On October 1, 2009, McCall wrote to Ellis asking for an explanation of how her case had been closed. McCall explained that she had been very ill for several weeks. In part, she blamed her health problems on the termination notice she had received which allegedly caused her landlord to decline to repair a leaking roof which resulted in mold and mildew which triggered her asthma. McCall again denied having a criminal background and promised that a lawsuit would follow.

On October 19, 2009, McCall and others filed a suit against MHA, Hester, Harris, and Ellis. This suit alleged breaches of federal housing law and denials of due process in violation of the constitutional rights of McCall and the other plaintiffs. After all the other plaintiffs agreed to settle the case and McCall refused to do so on the terms offered, the Court severed McCall's claims from the claims of the other plaintiffs and this lawsuit was born. Prior to the severance of the cases, the Court issued a preliminary injunction prohibiting MHA from terminating the Section 8 benefits provided to McCall. McCall did have to move to a different, and in her view, less safe and desirable rental unit as a result of the events on which this lawsuit is based, but currently, she continues to receive Section 8 benefits.

As of the date of this Memorandum Opinion and Order, McCall's claims are set forth in the Amended Complaint (Doc. # 80). McCall seeks compensatory damages and declaratory relief against the named defendants. McCall alleges that the notice that she received from MHA regarding the impending termination of her Section 8 benefits was deficient because it did not provide sufficiently specific information. She also alleges that she was not afforded a hearing or that she was provided a constitutionally defective hearing. She alleges that the decision issued after the hearing made no findings of fact denied her due process rights as wells as rights created by the Federal Housing Act. In addition to her claims under federal law, McCall also alleges claims arising under Alabama law.


A. Claims against Ellis

The claims in this action against Ellis arise out of the way that she performed her duties as a hearing officer during the course of her employment with MHA. Specifically, the way she acted with respect to her handling of the hearing for McCall. Ellis contends that quasi-judicial immunity protects her from such claims. In this Court's view, quasi-judicial immunity affords Ellis protection from all of McCall's claims arising out of the performance of her hearing officer duties.*fn12

Courts have long recognized immunity from suit which protects judicial officers from suit pursuant to § 1983.

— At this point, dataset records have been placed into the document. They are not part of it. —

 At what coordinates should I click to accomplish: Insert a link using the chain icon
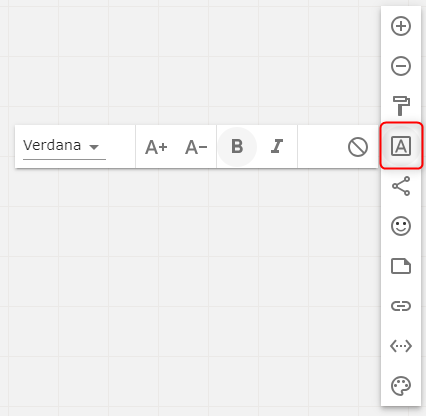click(x=401, y=306)
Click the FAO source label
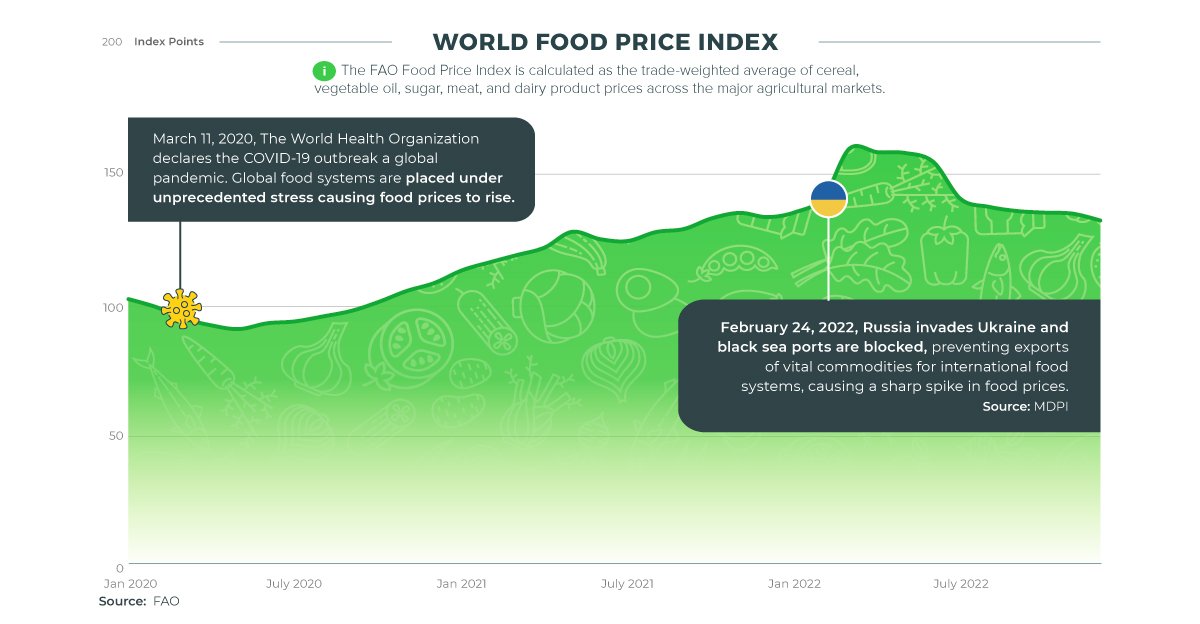The height and width of the screenshot is (624, 1200). tap(139, 601)
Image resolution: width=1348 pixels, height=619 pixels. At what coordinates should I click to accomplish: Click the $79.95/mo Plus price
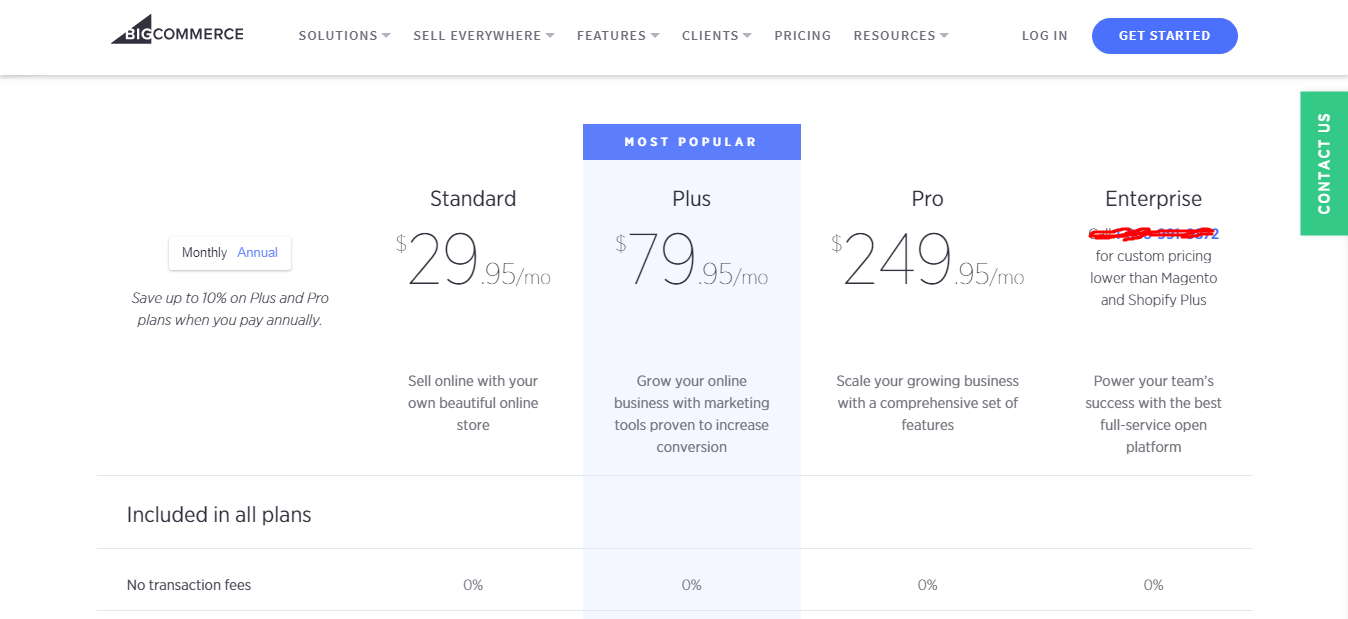[x=691, y=261]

Judges are entitled to absolute judicial immunity from damages under section 1983 for those acts taken while they are acting in their judicial capacity unless they acted in clear absence of all jurisdiction. A judge does not act in the clear absence of all jurisdiction when he acts erroneously, maliciously, or in excess of his authority, but instead, only when he acts without subject-matter jurisdiction.

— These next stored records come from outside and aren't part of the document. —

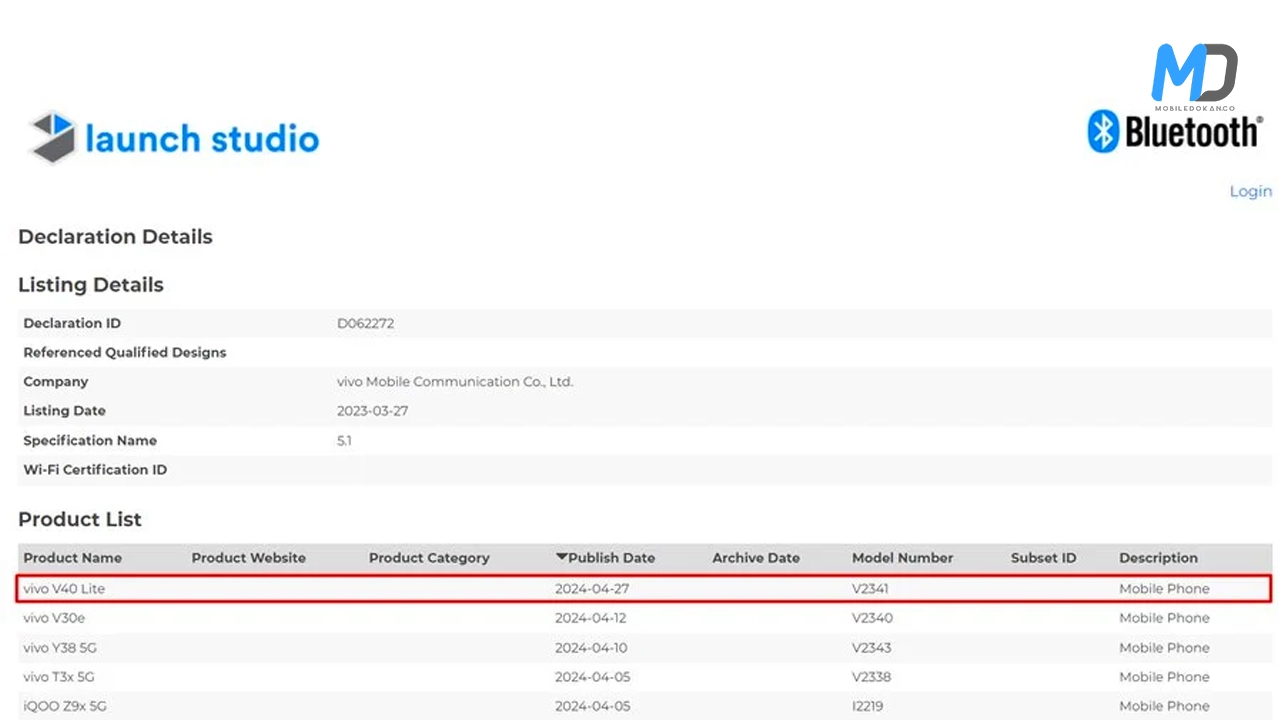
Task: Click model number V2341
Action: pos(869,589)
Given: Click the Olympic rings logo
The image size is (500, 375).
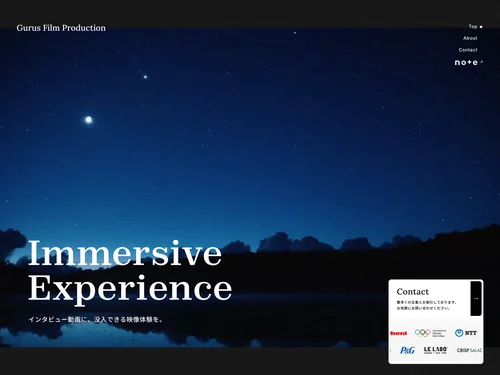Looking at the screenshot, I should click(x=430, y=333).
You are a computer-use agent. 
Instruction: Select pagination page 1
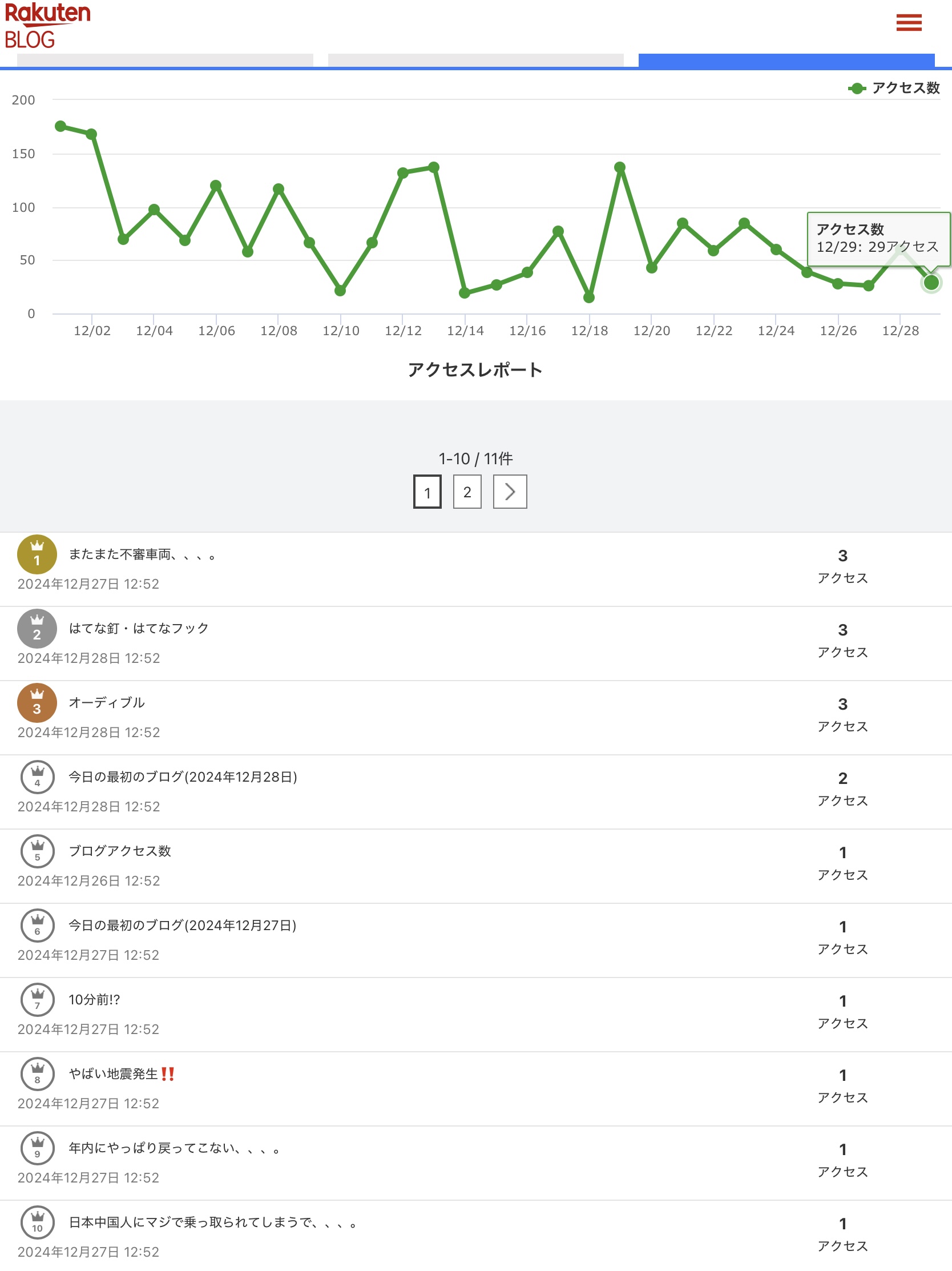click(427, 492)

See, e.g., Drees v. Ferguson, 396 F. App'x 656, 659 (11th Cir. 2010) (quotations and internal citations omitted). Courts have recognized that judicial immunity extends to "hearing officers" who conduct administrative hearings just as it does to those elected or appointed to preside over judicial proceedings. See, e.g., Dixon v. Clem, 492 F.3d 665, 674-75 (6th Cir. 2007); Smith v. Shook, 237 F.3d 1322 (11th Cir. 2001). Indeed, courts have held that hearing officers who preside over hearings regarding the termination of Section 8 benefits, just like the one at issue in this case, are entitled to the protection of judicial immunity. See, e.g., Wood v. Willis, No. 3:09cv2412, 2010 WL 3808279 at *9-*10 (N.D. Ohio Sept. 27, 2010); Lopez v. Johnson, 1:09cv2174-LJO-JLT, 2010 WL 2044683 at *4 (E.D. Cal. May 20, 2010). The Court is persuaded that the allegations against Ellis clearly implicate only conduct for which she is entitled to quasi-judicial immunity. Accordingly, she is entitled to judgment as a matter of law with respect to McCall's claims against her.

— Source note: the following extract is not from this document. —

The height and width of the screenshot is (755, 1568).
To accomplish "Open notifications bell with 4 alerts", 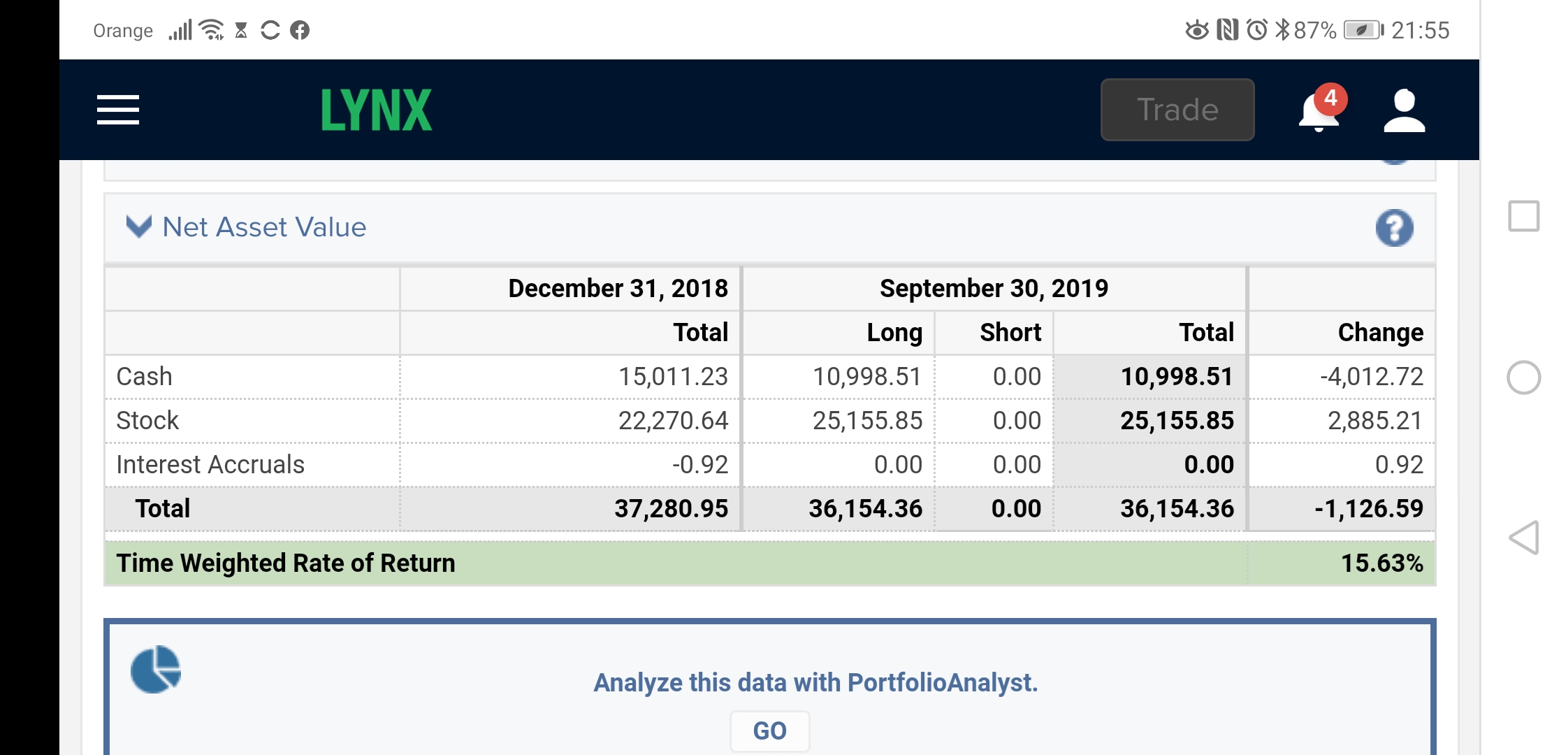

B. Claims against Hester, Harris, and MHA

1. Claims Pursuant to 42 U.S.C. § 1983

a. Overview of Analytical Paradigm and Nature of McCall's Claims

All of McCall's federal claims in this action are brought against defendants pursuant to 42 U.S.C. § 1983. Section 1983 provides in relevant part:

Every person who, under color of any statute, ordinance, regulation, custom, or usage, of any State or Territory or the District of Columbia, subjects, or causes to be subjected, any citizen of the United States or other person within the jurisdiction thereof to the deprivation of any rights, privileges, or immunities secured by the Constitution and laws, shall be liable to the party injured in an action at law, suit in equity, or other proper proceeding for redress.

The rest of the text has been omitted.